• Electric vehicles will soon be cheaper to build than gasoline-powered ones, according to an analysis firm.
While the electric transition is proceeding at a significant interesting pace (some would like it to be faster, others less so), one drag on new buyers “going electric” is the high price of EVs currently on the market.
No matter what the offer or the technology, if the price is high, fewer buyers will be able to jump in. It's a simple question of logic... and mathematics.
There is hope on the horizon, at least if a study by US-based technology analysis firm Gartner is anything to go by. The Canadian site of the Automotive News group provided a summary of their findings.

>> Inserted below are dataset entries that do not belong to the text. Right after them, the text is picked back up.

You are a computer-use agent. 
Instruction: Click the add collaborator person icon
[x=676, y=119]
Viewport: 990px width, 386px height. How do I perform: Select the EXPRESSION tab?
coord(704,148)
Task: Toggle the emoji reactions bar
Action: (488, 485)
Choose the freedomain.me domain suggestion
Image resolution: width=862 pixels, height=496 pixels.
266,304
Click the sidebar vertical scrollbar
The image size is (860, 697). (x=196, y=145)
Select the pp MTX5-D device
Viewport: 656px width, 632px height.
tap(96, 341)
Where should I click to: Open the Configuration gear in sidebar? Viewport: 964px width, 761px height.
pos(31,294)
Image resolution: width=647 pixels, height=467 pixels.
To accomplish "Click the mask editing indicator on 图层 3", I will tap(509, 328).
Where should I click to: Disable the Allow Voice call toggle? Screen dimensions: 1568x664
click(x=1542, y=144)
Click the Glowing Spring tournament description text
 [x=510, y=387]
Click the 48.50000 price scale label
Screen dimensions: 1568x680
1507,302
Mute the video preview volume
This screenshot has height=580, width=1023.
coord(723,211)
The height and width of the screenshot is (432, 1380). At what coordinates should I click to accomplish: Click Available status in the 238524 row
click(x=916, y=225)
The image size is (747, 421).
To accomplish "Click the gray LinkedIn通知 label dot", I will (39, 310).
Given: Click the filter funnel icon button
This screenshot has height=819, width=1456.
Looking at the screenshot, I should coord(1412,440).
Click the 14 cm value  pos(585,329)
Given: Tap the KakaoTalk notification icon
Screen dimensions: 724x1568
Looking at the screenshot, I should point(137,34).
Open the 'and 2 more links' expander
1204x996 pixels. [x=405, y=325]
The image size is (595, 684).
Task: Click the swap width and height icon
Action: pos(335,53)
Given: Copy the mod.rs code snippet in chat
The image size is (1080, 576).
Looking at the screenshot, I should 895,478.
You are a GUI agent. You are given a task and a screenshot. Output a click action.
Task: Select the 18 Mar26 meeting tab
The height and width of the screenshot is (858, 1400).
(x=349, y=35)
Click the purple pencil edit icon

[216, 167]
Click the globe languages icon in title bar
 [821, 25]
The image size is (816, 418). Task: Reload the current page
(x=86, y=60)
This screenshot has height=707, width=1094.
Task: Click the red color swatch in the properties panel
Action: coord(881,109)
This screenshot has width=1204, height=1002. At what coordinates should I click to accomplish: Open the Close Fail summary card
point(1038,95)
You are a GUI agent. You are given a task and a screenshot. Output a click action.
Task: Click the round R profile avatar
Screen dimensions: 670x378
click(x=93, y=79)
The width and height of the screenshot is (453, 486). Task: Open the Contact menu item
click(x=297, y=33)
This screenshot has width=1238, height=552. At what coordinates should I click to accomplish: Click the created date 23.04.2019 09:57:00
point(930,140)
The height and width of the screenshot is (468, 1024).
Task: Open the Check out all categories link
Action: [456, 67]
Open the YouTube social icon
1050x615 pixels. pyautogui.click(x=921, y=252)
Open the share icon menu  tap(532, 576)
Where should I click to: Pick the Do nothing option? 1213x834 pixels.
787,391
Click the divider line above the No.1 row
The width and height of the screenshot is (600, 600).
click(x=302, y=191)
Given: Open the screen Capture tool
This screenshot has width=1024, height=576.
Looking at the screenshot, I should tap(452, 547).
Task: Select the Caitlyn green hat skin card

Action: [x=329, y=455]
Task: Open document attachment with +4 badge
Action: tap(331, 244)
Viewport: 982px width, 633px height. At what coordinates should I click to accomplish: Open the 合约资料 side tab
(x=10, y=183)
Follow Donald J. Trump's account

The balance of power shifts in 2027
Gartner's main conclusion is that by 2027, electric vehicles will be cheaper to build than combustion-engine (ICE) models. The driving force behind lower production costs? New manufacturing techniques and lower battery costs, this according to Pedro Pacheco, Gartner's VP of Research.
Pacheco explains that the cost of batteries is falling, but that production costs will fall faster thanks to innovations such as “gigacasting”, a technique that involves casting large sections of the car in a single piece, rather than using dozens of welds and bonding agents. Tesla, which is cited as a leader in innovation and assembly cost reduction, was a pioneer of the process.
“Tesla and others have looked at manufacturing in a radically new way,” Pacheco told Automotive News Europe. He estimates that gigacasting alone can reduce the cost of producing vehicle bodies by at least 20 percent. Further savings can be achieved by using the battery as a structural element.
When will buyers see the savings?
The question of when these savings will translate into lower model prices depends on the manufacturer, says Pacheco. His belief is that price parity between electric models and those with comparable combustion engines should be achieved by 2027.
Caution is in order here. Before the turn of the 2020s, we were promised price parity by 2023.
Gartner is still forecasting strong growth in electric-vehicle sales, with half of all vehicles sold in 2030 being fully electric. However, Pacheco made an interesting statement about the players in the EV sector world, namely that the market was entering a “survival of the fittest” rather than a “gold rush” period. Make way for the strongest, in other words.
He describes 2024 as one of transition in the European EV market, with Chinese companies such as BYD and MG expanding their sales networks and ranges, while traditional manufacturers such as Renault and Stellantis prepare to launch lower-cost models.
“There's a lot going on that won't necessarily impact sales, but they're gearing up for something much bigger,” he added.
As for start-ups, he offers a word of caution. According to him, 15 percent of firms created in the last decade will go bankrupt, particularly those that depend on outside investment to keep them going.
Fisker, for example, will need help to survive.
In short, the next few years are going to be turbulent. This is an extraordinary time in automotive history when you think about it.